- EXERCISE SET
[1] In the guitar passage below, what does the writer stream to a phone while driving?
[2] Return the stretch of the guitar passage below from "Yada yada, the" through "incarnate for me.", copied word for word.

I'm doing this because I consider these guitars iconic. Only time, nostalgia, and memory can produce this effect. Perhaps PRS will be there someday, but it will still always be second fiddle to these guitars. Was the music better (even the Pop stuff) back then? As an old fuddy duddy I have to say yes. Although I believe my generation (some of us) were one of the first not to stay ingrained in their era, so I personally believe "we" have the perspective to make that call, where as some of the young bucks don't. I listen to new music as long as I like it. I think it's a phenomenon of Rock music. My mother at 85 for instance doesn't pine for Glen Miller, although the memories that music must evoke are probably more emotional (albeit in a different and sad way). Where as I still listen to music before my era because of the records (those are those vinyl things), that my sister had lying around (Early Pink Floyd, Creedance, The Who etc). So the range of Rock music I've been listening to (at an influential age), has ranged from retro (from my time perspective), to era appropriate (my prime teen era), to the new rock (and some pop) that I prefer. It's nothing against younger people, who are essentially at a disadvantage due to the lack of time to ingest this much music. I'm to the point where I stream Spotify to my phone while driving to get the full range of what I want to listen to, and that can range from The James Gang to Kill Switch Engaged.

Yada yada, the conclusion is there will be nothing that evokes more emotion in me than the shape of a LP or Strat, and other guitars of history. That poster of Jimmy Page with a Carmel/Ice Tea burst type LP. Hendrix with the upside down Strat. Pete Townsend's numbered LPs. Joe Walsh's Tangerine LP. Etc. Etc. These images are burnt into my mind. These are the artists who influenced everything afterwards. And unlike old blues musicians, the guitars (and amps and electronics) where a much a factor in their music and are hence very much connected to them. The LP and Strat is American incarnate for me.

- DATA EXTRACTS
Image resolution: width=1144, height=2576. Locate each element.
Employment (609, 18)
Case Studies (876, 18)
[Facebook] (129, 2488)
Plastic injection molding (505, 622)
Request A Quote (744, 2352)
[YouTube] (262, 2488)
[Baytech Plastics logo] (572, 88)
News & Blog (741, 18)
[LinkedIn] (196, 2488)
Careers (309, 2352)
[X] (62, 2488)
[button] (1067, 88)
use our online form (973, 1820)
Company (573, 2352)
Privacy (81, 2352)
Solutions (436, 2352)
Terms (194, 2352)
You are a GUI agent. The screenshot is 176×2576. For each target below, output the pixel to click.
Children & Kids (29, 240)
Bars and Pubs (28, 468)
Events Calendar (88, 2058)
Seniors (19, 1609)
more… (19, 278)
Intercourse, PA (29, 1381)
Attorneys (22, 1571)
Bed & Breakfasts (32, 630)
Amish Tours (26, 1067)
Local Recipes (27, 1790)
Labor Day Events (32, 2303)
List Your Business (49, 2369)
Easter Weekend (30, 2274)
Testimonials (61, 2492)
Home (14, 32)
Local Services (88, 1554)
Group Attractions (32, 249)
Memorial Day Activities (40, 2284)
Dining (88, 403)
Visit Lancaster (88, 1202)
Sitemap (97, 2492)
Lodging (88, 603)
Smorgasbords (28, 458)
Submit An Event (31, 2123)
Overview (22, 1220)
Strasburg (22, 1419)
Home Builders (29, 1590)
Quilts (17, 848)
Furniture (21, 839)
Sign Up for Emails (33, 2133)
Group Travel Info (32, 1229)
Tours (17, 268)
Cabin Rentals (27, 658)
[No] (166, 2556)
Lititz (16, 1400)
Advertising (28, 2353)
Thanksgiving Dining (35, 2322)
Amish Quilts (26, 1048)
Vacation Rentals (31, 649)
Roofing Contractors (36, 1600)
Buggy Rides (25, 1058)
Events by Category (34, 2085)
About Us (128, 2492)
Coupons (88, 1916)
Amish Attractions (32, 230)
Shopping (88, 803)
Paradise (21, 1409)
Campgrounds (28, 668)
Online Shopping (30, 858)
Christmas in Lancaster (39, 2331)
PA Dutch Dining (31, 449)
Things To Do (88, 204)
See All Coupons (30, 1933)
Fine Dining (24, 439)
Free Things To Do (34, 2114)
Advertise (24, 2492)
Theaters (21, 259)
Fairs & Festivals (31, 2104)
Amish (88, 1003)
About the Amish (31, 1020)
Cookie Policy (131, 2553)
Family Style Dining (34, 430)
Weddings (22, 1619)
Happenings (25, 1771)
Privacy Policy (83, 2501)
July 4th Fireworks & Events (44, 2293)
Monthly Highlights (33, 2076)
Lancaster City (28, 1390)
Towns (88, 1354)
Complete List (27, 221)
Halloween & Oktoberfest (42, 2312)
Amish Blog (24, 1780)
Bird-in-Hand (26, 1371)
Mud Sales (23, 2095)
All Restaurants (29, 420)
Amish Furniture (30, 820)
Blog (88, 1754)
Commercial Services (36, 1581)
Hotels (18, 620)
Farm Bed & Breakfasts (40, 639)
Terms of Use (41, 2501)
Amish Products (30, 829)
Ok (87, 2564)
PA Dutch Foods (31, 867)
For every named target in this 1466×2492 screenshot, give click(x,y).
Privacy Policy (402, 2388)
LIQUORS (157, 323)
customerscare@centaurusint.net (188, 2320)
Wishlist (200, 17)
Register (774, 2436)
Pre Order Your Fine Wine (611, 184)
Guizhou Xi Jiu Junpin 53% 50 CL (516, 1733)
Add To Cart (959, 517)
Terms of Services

- PROBLEM SOLUTIONS
[1] Spotify.

[2]
Yada yada, the conclusion is there will be nothing that evokes more emotion in me than the shape of a LP or Strat, and other guitars of history. That poster of Jimmy Page with a Carmel/Ice Tea burst type LP. Hendrix with the upside down Strat. Pete Townsend's numbered LPs. Joe Walsh's Tangerine LP. Etc. Etc. These images are burnt into my mind. These are the artists who influenced everything afterwards. And unlike old blues musicians, the guitars (and amps and electronics) where a much a factor in their music and are hence very much connected to them. The LP and Strat is American incarnate for me.